TASK STATEMENT: In the pastebin storage excerpt, what happens when you save with ModelForm for a PastebinModelField?

PAGE EXCERPT:
----

The storage uses the requests library: pip install requests.

Optionally provide some default pastebin storage settings in the central django settings file. A minimal example can be something like:

PASTEBIN_STORAGE_OPTIONS = {
    'api_dev_key' : '<your_api_dev_key>',
}

If you provide the pastebin config in the django settings file then using the pastebin FileField in your models is as simple as:

class MyModel(models.Model):
    file = PastebinModelField()

If you don't specify anything in django settings or if you want to override the django settings you can do that per-field:

class MyModel(models.Model):
    file = PastebinModelField(storage=PastebinStorage(options=dict(
        api_dev_key='<your_dev_key>',
        api_user_key='<your_user_key>',
        ...
    )))

ModelForm automatically generates a textarea with the contents of the pastebin file for PastebinModelField. Saving with ModelForm creates a new pastebin file for PastebinModelField.

----

GIVEN INFORMATION:
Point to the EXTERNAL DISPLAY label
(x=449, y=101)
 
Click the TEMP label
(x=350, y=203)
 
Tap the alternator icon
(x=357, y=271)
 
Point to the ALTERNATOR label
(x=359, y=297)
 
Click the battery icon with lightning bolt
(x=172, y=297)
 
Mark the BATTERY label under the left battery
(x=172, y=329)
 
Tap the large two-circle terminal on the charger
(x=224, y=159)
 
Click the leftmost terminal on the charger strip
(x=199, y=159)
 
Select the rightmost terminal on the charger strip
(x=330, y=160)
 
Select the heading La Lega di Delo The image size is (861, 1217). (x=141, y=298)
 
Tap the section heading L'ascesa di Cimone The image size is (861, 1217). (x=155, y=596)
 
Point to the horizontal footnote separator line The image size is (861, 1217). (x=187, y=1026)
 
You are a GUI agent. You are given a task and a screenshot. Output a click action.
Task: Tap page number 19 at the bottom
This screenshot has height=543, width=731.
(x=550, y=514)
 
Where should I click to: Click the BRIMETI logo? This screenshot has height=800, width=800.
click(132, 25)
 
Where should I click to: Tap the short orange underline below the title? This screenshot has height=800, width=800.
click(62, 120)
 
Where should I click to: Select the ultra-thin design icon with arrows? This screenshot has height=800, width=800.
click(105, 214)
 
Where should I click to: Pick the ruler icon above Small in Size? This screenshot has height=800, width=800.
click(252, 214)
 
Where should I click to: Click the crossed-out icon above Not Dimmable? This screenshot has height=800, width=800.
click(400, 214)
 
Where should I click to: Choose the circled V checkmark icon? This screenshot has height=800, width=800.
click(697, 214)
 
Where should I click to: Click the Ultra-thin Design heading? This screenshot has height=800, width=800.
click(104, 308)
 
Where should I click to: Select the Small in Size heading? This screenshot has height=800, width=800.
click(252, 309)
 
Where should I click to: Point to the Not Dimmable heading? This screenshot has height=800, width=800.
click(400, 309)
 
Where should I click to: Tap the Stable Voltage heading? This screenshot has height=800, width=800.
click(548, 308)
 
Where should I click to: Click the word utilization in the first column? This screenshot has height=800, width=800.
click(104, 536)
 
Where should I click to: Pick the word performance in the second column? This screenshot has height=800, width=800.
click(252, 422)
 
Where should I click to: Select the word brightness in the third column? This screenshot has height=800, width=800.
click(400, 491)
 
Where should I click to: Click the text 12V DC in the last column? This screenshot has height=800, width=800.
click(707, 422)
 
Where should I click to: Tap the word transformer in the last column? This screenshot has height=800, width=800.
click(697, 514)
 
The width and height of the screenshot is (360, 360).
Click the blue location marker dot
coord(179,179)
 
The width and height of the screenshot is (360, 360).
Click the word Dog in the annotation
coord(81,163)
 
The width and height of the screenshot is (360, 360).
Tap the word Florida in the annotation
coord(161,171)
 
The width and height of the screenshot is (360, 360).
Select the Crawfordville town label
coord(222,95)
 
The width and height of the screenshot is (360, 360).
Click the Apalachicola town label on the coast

----

REPLY TO THE TASK: It creates a new pastebin file.